Rewrite the vapor barrier thread from "## user_12345a (Nov" to "taped as well.", swapping "plaster" for "paneling".
* START SELECTION *
Your r-13 fiberglass is unlikely actually r-13, probably closer to r11.

You should put a proper vapour barrier on the warm side sealed to the framing - not just stapled, cuts down on leakage and prevents condensation.

For insulation to do it's job well, there can't be air movement due to leakage.

The plastic vapor barrier over the entire wall assembly improves thermal performance of the wall, stops air movement through the wall, so you get rated r-value.

R-value of fiberglass with a lot of air movement *is zero!*

Only rigid foam insulation and dense packed cellulose stop air movement and can do well without a vapour barrier. (for cellulose dense packed without vapour barrier, you need good drying potential as it's not perfect)

It's air movement that causes condensation issues in walls. Air carries moisture which hits cold surfaces as it leaks out causing condensation. Have poor drying potential to the outside, and moisture accumulates, leading to structural rot.

It was thought at one point that vapor gets into walls mostly by diffusion through the wall material. Now we know, diffusion is not a very significant factor.

It's air movement.


----------



## jmetrail (Aug 31, 2017)

user_12345a said:


> It's air movement that causes condensation issues in walls. Air carries moisture which hits cold surfaces as it leaks out causing condensation. Have poor drying potential to the outside, and moisture accumulates, leading to structural rot.
> 
> It's air movement.


Do you really need a vapour barrier to have an air barrier though? Doesn't painted dry wall act as an air barrier? 

I didn't think you'd have much air flow through painted drywall - unless you have protrusions like plumbing pipes, light fixtures etc. - which can be caulked to block air.


----------



## user_12345a (Nov 23, 2014)

There's leakage through cracks, gaps, penetrations. There's a gap at the floor covered with trim.

Can caulk trim but better, more effective to just have a properly done air/vapor barrier.

Don't think drywall or plaster is super air tight even if painted.

The plastic air/vapor barrier is brought right up to the electrical boxes and is also sealed to the framing with acoustic sealant. Seams have to be tuck taped as well.

You can look up how vapor barrier is done around these penetrations.
* END SELECTION *
* START MATERIAL SUPPLIED *
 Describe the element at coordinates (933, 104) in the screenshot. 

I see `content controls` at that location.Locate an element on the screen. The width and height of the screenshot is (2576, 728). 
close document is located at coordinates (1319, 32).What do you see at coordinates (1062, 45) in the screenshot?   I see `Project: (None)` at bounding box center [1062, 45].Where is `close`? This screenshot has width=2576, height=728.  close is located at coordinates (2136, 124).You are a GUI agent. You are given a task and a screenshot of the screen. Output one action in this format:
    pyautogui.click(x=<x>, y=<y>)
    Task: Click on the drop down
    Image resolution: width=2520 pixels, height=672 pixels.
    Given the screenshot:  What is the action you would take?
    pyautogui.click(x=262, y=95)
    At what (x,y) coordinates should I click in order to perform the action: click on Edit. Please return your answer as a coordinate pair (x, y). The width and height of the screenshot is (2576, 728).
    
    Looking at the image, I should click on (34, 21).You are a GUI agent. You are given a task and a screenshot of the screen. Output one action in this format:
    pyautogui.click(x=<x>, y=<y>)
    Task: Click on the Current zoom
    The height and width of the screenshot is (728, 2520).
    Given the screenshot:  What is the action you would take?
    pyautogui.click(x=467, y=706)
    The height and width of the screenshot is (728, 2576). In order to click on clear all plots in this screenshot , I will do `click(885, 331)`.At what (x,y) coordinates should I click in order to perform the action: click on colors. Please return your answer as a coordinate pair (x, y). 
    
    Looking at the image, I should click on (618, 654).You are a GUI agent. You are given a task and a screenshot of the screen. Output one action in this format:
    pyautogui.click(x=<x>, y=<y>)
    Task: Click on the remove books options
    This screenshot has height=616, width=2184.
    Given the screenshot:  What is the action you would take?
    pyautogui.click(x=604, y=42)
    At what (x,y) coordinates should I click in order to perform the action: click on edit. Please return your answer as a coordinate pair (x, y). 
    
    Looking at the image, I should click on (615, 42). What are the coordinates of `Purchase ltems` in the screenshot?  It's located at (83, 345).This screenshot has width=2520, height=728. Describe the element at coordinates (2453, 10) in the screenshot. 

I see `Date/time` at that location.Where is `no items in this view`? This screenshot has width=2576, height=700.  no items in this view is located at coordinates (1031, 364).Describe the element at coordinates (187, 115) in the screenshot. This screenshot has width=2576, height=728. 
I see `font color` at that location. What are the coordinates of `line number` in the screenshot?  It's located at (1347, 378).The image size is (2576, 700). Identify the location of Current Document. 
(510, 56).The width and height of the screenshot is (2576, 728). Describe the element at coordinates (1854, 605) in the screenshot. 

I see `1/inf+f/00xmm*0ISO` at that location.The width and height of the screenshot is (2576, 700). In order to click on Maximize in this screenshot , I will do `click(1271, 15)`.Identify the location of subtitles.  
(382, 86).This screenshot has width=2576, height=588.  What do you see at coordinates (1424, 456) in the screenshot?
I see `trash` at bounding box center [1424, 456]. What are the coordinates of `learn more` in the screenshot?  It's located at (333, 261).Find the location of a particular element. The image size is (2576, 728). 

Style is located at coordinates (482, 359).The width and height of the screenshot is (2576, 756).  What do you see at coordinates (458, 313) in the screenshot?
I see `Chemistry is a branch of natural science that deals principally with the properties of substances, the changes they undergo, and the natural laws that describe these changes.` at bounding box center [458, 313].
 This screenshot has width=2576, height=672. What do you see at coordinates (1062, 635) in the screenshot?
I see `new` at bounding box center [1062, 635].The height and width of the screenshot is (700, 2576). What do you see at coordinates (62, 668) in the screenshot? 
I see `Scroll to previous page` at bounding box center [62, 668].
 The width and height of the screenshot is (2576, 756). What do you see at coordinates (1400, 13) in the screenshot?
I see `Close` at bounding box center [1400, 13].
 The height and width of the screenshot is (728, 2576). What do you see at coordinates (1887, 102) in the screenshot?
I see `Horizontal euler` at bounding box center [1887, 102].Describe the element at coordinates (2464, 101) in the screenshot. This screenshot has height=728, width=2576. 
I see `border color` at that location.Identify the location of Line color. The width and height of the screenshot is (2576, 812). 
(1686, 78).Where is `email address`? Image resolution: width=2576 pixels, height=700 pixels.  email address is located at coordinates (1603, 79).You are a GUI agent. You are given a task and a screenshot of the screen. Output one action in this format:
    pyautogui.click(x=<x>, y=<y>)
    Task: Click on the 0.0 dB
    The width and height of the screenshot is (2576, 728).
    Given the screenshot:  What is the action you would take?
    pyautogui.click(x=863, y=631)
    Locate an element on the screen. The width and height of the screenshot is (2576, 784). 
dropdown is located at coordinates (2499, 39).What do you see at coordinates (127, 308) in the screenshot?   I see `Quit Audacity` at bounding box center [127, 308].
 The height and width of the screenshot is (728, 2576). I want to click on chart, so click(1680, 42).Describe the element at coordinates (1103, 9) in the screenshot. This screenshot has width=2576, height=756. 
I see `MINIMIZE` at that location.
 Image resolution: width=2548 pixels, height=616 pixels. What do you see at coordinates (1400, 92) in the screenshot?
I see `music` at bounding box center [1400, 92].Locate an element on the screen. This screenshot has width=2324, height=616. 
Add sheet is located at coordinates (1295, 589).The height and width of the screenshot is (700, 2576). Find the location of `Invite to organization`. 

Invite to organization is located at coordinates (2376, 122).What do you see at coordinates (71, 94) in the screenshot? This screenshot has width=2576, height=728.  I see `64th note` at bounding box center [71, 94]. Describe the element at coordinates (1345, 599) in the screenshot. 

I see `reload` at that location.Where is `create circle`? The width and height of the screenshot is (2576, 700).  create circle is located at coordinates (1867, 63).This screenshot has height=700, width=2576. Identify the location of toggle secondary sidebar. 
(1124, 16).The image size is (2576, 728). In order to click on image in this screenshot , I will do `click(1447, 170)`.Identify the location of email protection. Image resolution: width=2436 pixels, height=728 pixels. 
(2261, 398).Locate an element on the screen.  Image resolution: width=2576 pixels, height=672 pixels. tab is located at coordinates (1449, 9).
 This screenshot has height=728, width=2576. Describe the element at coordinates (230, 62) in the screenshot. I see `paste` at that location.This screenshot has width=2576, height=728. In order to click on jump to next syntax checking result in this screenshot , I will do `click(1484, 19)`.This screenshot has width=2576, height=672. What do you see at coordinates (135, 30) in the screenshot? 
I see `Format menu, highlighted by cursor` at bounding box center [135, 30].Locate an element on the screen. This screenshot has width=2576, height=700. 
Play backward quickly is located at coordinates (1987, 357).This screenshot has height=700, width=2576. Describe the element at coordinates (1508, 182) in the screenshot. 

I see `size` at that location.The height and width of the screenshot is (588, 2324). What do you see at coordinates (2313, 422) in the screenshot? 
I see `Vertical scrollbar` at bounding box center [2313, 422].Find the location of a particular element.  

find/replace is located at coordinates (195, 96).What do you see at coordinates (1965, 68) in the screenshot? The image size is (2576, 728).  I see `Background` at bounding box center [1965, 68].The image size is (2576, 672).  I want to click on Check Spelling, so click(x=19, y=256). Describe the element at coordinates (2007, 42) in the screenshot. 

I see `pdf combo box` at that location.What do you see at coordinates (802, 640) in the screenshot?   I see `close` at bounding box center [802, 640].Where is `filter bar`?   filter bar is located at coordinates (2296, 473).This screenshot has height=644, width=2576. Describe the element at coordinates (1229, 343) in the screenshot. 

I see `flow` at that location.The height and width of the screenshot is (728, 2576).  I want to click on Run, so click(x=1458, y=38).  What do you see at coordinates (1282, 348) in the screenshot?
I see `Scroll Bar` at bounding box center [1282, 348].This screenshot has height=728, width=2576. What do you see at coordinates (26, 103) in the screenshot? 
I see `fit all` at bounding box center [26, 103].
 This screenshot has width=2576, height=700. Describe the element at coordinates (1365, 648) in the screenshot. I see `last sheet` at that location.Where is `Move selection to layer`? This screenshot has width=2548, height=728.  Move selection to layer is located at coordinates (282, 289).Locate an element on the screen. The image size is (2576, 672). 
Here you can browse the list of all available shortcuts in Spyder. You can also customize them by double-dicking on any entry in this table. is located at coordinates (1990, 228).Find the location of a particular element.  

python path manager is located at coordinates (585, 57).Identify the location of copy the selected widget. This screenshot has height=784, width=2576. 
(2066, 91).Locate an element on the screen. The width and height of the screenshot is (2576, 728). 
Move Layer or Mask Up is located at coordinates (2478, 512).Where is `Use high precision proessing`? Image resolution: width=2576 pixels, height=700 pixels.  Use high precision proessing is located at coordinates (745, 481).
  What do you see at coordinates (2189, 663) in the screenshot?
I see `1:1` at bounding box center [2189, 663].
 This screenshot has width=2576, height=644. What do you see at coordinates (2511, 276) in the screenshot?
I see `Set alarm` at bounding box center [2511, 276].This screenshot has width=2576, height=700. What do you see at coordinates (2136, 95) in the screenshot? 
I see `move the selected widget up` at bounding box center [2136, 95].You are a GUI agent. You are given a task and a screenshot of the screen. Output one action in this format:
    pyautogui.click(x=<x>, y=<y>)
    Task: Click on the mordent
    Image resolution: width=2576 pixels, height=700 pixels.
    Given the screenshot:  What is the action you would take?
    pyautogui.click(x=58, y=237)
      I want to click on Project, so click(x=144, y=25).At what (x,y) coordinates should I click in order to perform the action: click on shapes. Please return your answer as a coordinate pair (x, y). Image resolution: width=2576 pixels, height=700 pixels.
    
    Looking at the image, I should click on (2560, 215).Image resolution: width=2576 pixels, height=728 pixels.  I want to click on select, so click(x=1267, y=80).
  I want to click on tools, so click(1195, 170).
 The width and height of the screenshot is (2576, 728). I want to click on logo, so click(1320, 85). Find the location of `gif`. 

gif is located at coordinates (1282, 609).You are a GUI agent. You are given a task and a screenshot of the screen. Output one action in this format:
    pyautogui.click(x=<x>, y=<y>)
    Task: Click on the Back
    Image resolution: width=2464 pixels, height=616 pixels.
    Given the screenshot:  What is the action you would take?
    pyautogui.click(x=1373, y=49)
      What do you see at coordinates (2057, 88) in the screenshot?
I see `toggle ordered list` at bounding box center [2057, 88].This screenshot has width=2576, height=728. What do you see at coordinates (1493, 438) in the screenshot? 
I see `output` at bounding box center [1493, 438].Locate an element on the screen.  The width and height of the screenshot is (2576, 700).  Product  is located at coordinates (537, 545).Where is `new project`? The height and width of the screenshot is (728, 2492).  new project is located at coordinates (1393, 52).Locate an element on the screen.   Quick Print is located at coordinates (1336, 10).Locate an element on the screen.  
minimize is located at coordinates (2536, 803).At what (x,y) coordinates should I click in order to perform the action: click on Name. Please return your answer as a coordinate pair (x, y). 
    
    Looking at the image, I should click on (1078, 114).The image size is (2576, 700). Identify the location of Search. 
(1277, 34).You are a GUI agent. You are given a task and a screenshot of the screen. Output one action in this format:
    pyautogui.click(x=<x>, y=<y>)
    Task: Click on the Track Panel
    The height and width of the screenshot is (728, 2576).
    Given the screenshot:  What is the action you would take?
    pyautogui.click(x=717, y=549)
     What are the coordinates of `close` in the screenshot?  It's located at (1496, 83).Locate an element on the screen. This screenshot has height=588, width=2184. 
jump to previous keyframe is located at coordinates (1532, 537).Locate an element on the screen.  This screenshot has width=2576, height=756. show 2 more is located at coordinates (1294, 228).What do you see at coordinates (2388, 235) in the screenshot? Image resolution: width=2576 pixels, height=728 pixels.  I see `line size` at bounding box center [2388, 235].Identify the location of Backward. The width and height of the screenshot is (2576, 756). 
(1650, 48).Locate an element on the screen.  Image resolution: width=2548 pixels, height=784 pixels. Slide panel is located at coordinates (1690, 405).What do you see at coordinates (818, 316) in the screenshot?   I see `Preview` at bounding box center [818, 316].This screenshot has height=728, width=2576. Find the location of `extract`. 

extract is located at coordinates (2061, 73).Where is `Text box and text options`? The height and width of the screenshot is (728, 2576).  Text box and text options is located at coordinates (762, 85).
* END MATERIAL SUPPLIED *
# PROBLEM SOLUTION:
## user_12345a (Nov 23, 2014)

There's leakage through cracks, gaps, penetrations. There's a gap at the floor covered with trim.

Can caulk trim but better, more effective to just have a properly done air/vapor barrier.

Don't think drywall or paneling is super air tight even if painted.

The plastic air/vapor barrier is brought right up to the electrical boxes and is also sealed to the framing with acoustic sealant. Seams have to be tuck taped as well.